**INSTRUCTIONS FOR THE TASK**
What you output should match the data below exactly.
*** Opening of SUPPLIED RECORDS ***
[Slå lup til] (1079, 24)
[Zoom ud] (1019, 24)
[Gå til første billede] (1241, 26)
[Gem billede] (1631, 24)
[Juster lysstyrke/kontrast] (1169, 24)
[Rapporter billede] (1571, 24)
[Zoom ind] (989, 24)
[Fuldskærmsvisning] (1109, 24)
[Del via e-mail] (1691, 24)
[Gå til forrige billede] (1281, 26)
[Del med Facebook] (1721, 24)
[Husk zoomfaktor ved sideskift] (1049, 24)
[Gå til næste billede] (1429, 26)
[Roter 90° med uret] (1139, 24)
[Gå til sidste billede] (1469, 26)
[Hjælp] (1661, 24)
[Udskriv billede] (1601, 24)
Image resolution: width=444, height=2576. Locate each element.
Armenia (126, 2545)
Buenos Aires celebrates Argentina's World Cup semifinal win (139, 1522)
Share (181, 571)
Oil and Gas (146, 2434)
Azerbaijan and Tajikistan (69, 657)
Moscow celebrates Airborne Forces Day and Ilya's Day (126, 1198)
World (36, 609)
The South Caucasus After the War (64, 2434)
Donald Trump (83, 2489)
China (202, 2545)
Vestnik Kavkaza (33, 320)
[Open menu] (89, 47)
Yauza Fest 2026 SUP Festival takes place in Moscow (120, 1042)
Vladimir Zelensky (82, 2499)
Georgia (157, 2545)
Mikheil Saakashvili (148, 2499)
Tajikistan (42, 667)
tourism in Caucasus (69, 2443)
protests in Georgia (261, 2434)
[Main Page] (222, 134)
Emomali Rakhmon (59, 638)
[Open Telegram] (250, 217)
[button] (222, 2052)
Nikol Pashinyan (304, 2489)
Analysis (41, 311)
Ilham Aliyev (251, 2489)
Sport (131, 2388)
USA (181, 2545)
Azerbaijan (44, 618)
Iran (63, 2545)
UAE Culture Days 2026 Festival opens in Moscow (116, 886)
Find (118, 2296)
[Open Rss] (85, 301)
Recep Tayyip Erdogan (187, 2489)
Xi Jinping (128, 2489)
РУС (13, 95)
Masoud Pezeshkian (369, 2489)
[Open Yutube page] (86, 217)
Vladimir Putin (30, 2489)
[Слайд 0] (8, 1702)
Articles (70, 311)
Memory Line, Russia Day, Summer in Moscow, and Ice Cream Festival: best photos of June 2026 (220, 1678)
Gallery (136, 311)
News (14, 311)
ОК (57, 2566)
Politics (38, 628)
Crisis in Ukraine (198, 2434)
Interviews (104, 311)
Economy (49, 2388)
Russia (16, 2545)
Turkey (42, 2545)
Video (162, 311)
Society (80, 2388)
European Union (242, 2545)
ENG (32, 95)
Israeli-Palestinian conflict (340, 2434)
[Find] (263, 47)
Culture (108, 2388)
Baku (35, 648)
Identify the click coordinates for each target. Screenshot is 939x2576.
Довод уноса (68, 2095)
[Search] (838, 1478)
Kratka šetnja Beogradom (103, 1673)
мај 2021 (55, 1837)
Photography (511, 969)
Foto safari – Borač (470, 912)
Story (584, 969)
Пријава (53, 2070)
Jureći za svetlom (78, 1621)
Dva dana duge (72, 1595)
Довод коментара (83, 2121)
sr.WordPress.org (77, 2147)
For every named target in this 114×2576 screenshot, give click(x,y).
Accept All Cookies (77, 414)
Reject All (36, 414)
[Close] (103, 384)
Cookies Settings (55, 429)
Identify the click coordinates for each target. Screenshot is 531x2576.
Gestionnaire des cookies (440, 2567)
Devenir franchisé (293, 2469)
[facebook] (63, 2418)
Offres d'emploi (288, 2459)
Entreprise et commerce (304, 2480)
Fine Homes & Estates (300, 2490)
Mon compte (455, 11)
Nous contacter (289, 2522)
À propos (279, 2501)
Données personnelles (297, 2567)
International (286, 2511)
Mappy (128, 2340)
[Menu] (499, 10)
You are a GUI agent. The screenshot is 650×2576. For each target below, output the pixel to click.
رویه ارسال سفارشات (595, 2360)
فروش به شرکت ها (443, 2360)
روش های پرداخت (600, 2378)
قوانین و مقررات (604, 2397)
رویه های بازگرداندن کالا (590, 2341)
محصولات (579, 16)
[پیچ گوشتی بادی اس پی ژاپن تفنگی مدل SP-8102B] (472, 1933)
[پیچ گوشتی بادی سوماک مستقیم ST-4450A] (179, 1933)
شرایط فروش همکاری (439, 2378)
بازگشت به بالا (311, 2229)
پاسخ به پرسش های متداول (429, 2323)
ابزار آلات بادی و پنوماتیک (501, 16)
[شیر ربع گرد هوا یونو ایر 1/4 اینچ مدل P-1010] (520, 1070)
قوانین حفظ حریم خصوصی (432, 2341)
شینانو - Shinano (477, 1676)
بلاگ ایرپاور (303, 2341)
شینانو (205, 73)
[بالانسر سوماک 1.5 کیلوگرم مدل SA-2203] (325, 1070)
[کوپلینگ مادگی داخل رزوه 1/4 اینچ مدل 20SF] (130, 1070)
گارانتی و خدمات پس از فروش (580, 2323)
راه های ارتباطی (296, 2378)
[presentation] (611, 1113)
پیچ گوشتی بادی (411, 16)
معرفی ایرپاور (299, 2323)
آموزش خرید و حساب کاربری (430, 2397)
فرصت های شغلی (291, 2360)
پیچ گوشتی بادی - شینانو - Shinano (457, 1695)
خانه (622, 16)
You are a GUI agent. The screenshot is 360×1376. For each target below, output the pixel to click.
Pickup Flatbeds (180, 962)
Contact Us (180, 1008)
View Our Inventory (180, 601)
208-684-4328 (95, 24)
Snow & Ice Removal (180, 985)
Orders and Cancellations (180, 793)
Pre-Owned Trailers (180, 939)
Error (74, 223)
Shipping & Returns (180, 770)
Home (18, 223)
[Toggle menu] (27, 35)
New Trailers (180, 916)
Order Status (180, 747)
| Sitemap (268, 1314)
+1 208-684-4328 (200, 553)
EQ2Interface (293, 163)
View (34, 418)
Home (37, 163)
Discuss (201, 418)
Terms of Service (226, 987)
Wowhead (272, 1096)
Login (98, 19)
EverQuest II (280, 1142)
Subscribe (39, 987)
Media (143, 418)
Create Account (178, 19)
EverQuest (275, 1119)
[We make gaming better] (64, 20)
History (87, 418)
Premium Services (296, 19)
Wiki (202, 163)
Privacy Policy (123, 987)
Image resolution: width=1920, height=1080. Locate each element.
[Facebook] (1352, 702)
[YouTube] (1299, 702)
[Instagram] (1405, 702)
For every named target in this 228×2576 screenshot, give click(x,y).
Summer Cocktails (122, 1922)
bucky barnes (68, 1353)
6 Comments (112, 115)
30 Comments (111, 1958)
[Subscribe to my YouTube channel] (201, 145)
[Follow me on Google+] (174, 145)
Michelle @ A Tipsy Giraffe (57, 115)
*** Close of SUPPLIED RECORDS ***
**ANSWER FOR THE TASK**
[Slå lup til] (1079, 24)
[Zoom ud] (1019, 24)
[Gå til første billede] (1241, 26)
[Gem billede] (1631, 24)
[Juster lysstyrke/kontrast] (1169, 24)
[Rapporter billede] (1571, 24)
[Zoom ind] (989, 24)
[Fuldskærmsvisning] (1109, 24)
[Del via e-mail] (1691, 24)
[Gå til forrige billede] (1281, 26)
[Del med Facebook] (1721, 24)
[Husk zoomfaktor ved sideskift] (1049, 24)
[Gå til næste billede] (1429, 26)
[Roter 90° med uret] (1139, 24)
[Gå til sidste billede] (1469, 26)
[Hjælp] (1661, 24)
[Udskriv billede] (1601, 24)
Image resolution: width=444, height=2576. Locate each element.
Armenia (126, 2545)
Buenos Aires celebrates Argentina's World Cup semifinal win (139, 1522)
Share (181, 571)
Oil and Gas (146, 2434)
Azerbaijan and Tajikistan (69, 657)
Moscow celebrates Airborne Forces Day and Ilya's Day (126, 1198)
World (36, 609)
The South Caucasus After the War (64, 2434)
Donald Trump (83, 2489)
China (202, 2545)
Vestnik Kavkaza (33, 320)
[Open menu] (89, 47)
Yauza Fest 2026 SUP Festival takes place in Moscow (120, 1042)
Vladimir Zelensky (82, 2499)
Georgia (157, 2545)
Mikheil Saakashvili (148, 2499)
Tajikistan (42, 667)
tourism in Caucasus (69, 2443)
protests in Georgia (261, 2434)
[Main Page] (222, 134)
Emomali Rakhmon (59, 638)
[Open Telegram] (250, 217)
[button] (222, 2052)
Nikol Pashinyan (304, 2489)
Analysis (41, 311)
Ilham Aliyev (251, 2489)
Sport (131, 2388)
USA (181, 2545)
Azerbaijan (44, 618)
Iran (63, 2545)
UAE Culture Days 2026 Festival opens in Moscow (116, 886)
Find (118, 2296)
[Open Rss] (85, 301)
Recep Tayyip Erdogan (187, 2489)
Xi Jinping (128, 2489)
РУС (13, 95)
Masoud Pezeshkian (369, 2489)
[Open Yutube page] (86, 217)
Vladimir Putin (30, 2489)
[Слайд 0] (8, 1702)
Articles (70, 311)
Memory Line, Russia Day, Summer in Moscow, and Ice Cream Festival: best photos of June 2026 (220, 1678)
Gallery (136, 311)
News (14, 311)
ОК (57, 2566)
Politics (38, 628)
Crisis in Ukraine (198, 2434)
Interviews (104, 311)
Economy (49, 2388)
Russia (16, 2545)
Turkey (42, 2545)
Video (162, 311)
Society (80, 2388)
European Union (242, 2545)
ENG (32, 95)
Israeli-Palestinian conflict (340, 2434)
[Find] (263, 47)
Culture (108, 2388)
Baku (35, 648)
Identify the click coordinates for each target. Screenshot is 939x2576.
Довод уноса (68, 2095)
[Search] (838, 1478)
Kratka šetnja Beogradom (103, 1673)
мај 2021 (55, 1837)
Photography (511, 969)
Foto safari – Borač (470, 912)
Story (584, 969)
Пријава (53, 2070)
Jureći za svetlom (78, 1621)
Dva dana duge (72, 1595)
Довод коментара (83, 2121)
sr.WordPress.org (77, 2147)
For every named target in this 114×2576 screenshot, give click(x,y).
Accept All Cookies (77, 414)
Reject All (36, 414)
[Close] (103, 384)
Cookies Settings (55, 429)
Identify the click coordinates for each target. Screenshot is 531x2576.
Gestionnaire des cookies (440, 2567)
Devenir franchisé (293, 2469)
[facebook] (63, 2418)
Offres d'emploi (288, 2459)
Entreprise et commerce (304, 2480)
Fine Homes & Estates (300, 2490)
Mon compte (455, 11)
Nous contacter (289, 2522)
À propos (279, 2501)
Données personnelles (297, 2567)
International (286, 2511)
Mappy (128, 2340)
[Menu] (499, 10)
You are a GUI agent. The screenshot is 650×2576. For each target below, output the pixel to click.
رویه ارسال سفارشات (595, 2360)
فروش به شرکت ها (443, 2360)
روش های پرداخت (600, 2378)
قوانین و مقررات (604, 2397)
رویه های بازگرداندن کالا (590, 2341)
محصولات (579, 16)
[پیچ گوشتی بادی اس پی ژاپن تفنگی مدل SP-8102B] (472, 1933)
[پیچ گوشتی بادی سوماک مستقیم ST-4450A] (179, 1933)
شرایط فروش همکاری (439, 2378)
بازگشت به بالا (311, 2229)
پاسخ به پرسش های متداول (429, 2323)
ابزار آلات بادی و پنوماتیک (501, 16)
[شیر ربع گرد هوا یونو ایر 1/4 اینچ مدل P-1010] (520, 1070)
قوانین حفظ حریم خصوصی (432, 2341)
شینانو - Shinano (477, 1676)
بلاگ ایرپاور (303, 2341)
شینانو (205, 73)
[بالانسر سوماک 1.5 کیلوگرم مدل SA-2203] (325, 1070)
[کوپلینگ مادگی داخل رزوه 1/4 اینچ مدل 20SF] (130, 1070)
گارانتی و خدمات پس از فروش (580, 2323)
راه های ارتباطی (296, 2378)
[presentation] (611, 1113)
پیچ گوشتی بادی (411, 16)
معرفی ایرپاور (299, 2323)
آموزش خرید و حساب کاربری (430, 2397)
فرصت های شغلی (291, 2360)
پیچ گوشتی بادی - شینانو - Shinano (457, 1695)
خانه (622, 16)
You are a GUI agent. The screenshot is 360×1376. For each target below, output the pixel to click.
Pickup Flatbeds (180, 962)
Contact Us (180, 1008)
View Our Inventory (180, 601)
208-684-4328 (95, 24)
Snow & Ice Removal (180, 985)
Orders and Cancellations (180, 793)
Pre-Owned Trailers (180, 939)
Error (74, 223)
Shipping & Returns (180, 770)
Home (18, 223)
[Toggle menu] (27, 35)
New Trailers (180, 916)
Order Status (180, 747)
| Sitemap (268, 1314)
+1 208-684-4328 (200, 553)
EQ2Interface (293, 163)
View (34, 418)
Home (37, 163)
Discuss (201, 418)
Terms of Service (226, 987)
Wowhead (272, 1096)
Login (98, 19)
EverQuest II (280, 1142)
Subscribe (39, 987)
Media (143, 418)
Create Account (178, 19)
EverQuest (275, 1119)
[We make gaming better] (64, 20)
History (87, 418)
Premium Services (296, 19)
Wiki (202, 163)
Privacy Policy (123, 987)
Image resolution: width=1920, height=1080. Locate each element.
[Facebook] (1352, 702)
[YouTube] (1299, 702)
[Instagram] (1405, 702)
For every named target in this 228×2576 screenshot, give click(x,y).
Summer Cocktails (122, 1922)
bucky barnes (68, 1353)
6 Comments (112, 115)
30 Comments (111, 1958)
[Subscribe to my YouTube channel] (201, 145)
[Follow me on Google+] (174, 145)
Michelle @ A Tipsy Giraffe (57, 115)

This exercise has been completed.